Opinion pieces are now a much bigger part of the paper’s diet, with Foster typically writing at least a couple himself, typically about some form of political corruption and the city or state level.
“There’s no secret that I have an innate distaste for the political culture of this city and it’s become a self-fulfilling prophecy,” said Foster.
To help keep readers up to date in between issues, the paper has launched a Facebook page, which is largely used as a community bulletin and aggregator of local news from other sources.
It’s all part of a strategy built from necessity and one that may or may not be long term.

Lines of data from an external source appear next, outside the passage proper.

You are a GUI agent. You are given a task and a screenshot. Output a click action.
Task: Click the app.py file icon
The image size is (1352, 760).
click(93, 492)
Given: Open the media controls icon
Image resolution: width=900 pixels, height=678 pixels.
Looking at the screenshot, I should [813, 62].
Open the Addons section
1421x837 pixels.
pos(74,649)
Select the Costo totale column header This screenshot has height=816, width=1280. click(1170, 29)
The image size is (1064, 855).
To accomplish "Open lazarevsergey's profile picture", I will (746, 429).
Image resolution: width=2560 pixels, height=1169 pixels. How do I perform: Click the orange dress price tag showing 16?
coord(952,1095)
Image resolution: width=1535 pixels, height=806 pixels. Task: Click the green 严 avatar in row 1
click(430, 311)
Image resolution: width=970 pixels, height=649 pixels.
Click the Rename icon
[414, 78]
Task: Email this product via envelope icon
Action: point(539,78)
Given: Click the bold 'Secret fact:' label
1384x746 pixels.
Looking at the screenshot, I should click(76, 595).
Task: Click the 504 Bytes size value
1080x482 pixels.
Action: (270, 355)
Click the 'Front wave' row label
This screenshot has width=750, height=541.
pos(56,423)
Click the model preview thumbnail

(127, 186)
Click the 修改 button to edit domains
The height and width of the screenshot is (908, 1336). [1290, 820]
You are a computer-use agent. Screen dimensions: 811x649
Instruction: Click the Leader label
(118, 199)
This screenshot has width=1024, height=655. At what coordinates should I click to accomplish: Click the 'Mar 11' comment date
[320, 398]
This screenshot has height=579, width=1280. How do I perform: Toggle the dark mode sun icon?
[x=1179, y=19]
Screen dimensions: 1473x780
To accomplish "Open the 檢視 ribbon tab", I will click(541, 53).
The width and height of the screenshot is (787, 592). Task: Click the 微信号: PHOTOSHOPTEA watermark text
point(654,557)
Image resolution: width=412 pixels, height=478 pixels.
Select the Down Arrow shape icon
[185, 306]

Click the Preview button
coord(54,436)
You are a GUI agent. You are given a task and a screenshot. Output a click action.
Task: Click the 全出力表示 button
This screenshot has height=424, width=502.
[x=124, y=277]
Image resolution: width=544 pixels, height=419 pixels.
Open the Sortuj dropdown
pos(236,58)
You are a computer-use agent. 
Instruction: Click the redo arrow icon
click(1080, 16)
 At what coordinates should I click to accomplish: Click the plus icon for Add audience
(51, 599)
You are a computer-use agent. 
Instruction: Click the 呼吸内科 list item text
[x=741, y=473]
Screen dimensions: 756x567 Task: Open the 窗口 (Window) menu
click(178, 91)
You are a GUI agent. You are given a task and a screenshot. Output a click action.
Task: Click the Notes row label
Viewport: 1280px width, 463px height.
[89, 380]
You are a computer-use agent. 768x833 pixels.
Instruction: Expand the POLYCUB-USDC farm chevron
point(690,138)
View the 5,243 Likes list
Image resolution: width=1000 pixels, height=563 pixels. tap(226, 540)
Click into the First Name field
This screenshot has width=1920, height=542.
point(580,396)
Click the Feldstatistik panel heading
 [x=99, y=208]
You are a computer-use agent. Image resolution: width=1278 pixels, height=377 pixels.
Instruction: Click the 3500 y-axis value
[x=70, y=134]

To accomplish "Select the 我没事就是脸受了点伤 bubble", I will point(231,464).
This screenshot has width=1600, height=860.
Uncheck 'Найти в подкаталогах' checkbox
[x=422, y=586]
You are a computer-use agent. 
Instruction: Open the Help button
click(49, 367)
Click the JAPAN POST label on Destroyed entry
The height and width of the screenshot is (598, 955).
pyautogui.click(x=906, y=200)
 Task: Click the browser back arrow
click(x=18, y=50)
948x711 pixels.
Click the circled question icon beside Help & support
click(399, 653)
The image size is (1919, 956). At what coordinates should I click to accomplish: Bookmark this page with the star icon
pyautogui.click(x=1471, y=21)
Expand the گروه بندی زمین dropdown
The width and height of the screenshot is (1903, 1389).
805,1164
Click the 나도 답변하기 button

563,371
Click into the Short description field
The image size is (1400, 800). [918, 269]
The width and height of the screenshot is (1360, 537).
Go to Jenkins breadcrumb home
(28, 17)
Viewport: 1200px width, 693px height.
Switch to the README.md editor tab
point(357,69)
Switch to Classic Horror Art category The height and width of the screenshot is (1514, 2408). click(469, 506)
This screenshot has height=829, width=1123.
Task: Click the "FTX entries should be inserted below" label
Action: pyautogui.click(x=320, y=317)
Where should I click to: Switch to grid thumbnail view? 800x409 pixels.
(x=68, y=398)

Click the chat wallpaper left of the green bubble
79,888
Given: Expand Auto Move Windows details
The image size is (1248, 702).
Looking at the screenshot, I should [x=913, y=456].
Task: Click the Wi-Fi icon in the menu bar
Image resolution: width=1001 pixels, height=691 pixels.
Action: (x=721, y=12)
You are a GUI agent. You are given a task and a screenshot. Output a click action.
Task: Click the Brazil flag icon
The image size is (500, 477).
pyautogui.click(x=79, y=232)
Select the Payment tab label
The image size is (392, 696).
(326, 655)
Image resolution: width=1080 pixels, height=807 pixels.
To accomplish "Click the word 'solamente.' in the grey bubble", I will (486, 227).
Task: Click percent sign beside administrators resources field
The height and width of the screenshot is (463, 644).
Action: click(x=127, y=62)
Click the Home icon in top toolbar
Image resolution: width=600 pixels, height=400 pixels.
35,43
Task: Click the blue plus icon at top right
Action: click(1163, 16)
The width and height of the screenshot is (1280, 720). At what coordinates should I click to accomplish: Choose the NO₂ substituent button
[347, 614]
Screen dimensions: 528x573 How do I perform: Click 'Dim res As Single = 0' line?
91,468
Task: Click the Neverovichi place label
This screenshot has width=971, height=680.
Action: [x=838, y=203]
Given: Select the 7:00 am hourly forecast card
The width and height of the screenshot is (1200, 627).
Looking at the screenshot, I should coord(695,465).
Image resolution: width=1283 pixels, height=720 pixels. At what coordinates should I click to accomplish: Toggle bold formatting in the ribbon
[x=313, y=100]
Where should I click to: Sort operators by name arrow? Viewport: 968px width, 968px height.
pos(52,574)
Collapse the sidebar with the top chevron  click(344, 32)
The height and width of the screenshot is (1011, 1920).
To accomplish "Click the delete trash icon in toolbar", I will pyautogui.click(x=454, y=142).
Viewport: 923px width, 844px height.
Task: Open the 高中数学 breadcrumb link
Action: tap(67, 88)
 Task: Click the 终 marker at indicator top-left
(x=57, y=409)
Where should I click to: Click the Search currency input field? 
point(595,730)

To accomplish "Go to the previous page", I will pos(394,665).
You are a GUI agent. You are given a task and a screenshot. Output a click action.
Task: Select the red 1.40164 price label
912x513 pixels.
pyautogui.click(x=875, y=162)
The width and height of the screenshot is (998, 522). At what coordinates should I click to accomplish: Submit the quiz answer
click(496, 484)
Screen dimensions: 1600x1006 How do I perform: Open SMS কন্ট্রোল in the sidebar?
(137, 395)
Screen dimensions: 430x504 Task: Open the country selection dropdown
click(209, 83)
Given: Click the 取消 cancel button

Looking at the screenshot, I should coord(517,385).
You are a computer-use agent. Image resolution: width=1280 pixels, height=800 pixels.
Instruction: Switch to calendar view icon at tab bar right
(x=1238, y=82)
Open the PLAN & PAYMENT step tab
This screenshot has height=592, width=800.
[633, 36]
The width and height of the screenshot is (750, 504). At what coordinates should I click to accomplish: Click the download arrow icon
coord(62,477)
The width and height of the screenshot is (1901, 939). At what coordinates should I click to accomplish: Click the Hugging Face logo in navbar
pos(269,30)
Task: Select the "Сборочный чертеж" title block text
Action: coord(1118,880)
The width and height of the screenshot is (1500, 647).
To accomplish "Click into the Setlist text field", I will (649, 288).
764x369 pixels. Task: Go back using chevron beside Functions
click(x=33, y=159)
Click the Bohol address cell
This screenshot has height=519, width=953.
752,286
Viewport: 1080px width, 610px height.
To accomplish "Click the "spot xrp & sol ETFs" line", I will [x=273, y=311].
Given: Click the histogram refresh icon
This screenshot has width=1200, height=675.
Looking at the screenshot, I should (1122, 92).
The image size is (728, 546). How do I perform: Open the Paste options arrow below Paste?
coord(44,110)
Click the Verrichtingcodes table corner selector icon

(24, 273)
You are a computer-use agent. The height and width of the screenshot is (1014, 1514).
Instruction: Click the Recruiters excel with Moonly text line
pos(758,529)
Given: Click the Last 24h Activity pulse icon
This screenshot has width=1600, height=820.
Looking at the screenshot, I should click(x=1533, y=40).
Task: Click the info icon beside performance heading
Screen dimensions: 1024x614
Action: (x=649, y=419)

“To me, the [newspapers] that survive are the ones that focus on the immediate community — things you’re not going to get in a daily,” said associate editor Scott Alloway.
Freshly looking forward
Back in East Falls, Carolyn and Steve Fillmore say the East Falls Local isn’t trying to compete with The Fallser or any other paper for that matter.
To them, their blog is complementary and offers a voice that Northwest Philadelphia, or the city for that matter, doesn’t have yet. And so, they figure, why not put it out there and see what sticks?
An observation Carolyn Fillmore made keeps her motivated: “East Falls loves to look at itself.”
It’s perhaps what’s also kept four papers alive in Northwest Philadelphia all these years and maybe, many more.